Don't go to war for the corporate crooks

July 24, 2002
Issue 

US President George Bush needs another bloody Gulf War to win the mid-term US Congress elections in November. The serious shooting may start before or after that election, but the troops and the multi-billion dollar killing machines are already moving into place.

US defence secretary Donald Rumsfeld is trying to push through new laws that will give the military a freer hand by reducing congressional supervision of the Pentagon. Meanwhile, deputy defence secretary Paul Wolfowitz has been in Ankara to pressure Turkey to support a US invasion of Iraq.

The whole world now knows that Bush, who rails against "evil", is a crook.
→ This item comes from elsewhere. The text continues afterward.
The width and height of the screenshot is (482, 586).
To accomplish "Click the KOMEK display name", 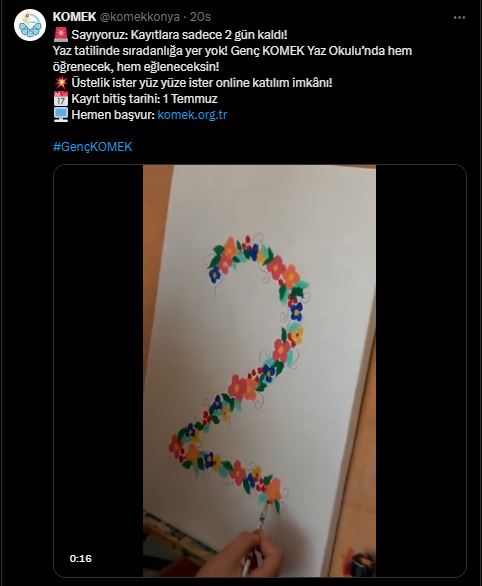I will [74, 17].
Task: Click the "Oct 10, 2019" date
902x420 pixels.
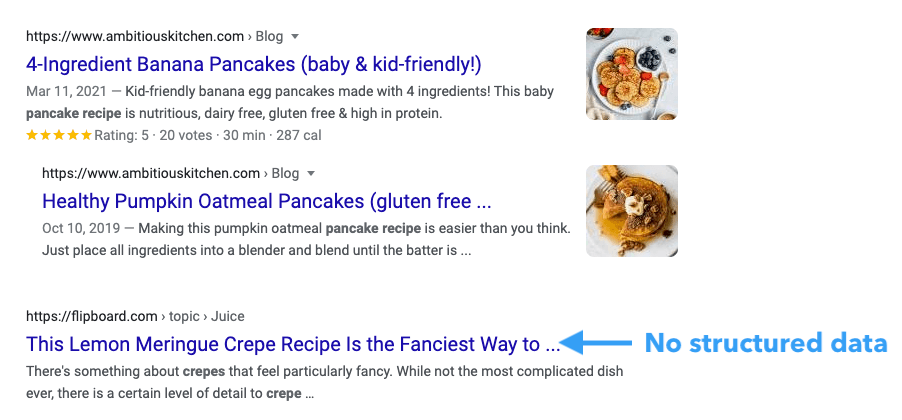Action: coord(81,228)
He made millions through WorldCom-style corporate scams, nepotism, influence peddling, insider trading and milking the public purse.

US vice-president Dick Cheney has a business record that has been described in the Los Angeles Times as a "textbook case" of corporate corruption.

What else would you expect from a government that represents the privilege and power of the 1% of the US population that owns 95% of the richest country's wealth?

Bush's September 11-enhanced popularity rating in the US has begun to slip and his best hope for a recovery is a big war on Iraq. Of course, there are much bigger reasons why the US ruling class wants a new war, but the political fallout from the wave of US corporate scandals gives an immediate incentive.

Only two other governments have supported Bush's plan for a new Gulf War so far: Britain and Australia. Australian foreign minister Alexander Downer's July 12 declaration of support for another war on Iraq has been given little attention in Australia. The ALP opposition has only expressed the most timid reservations.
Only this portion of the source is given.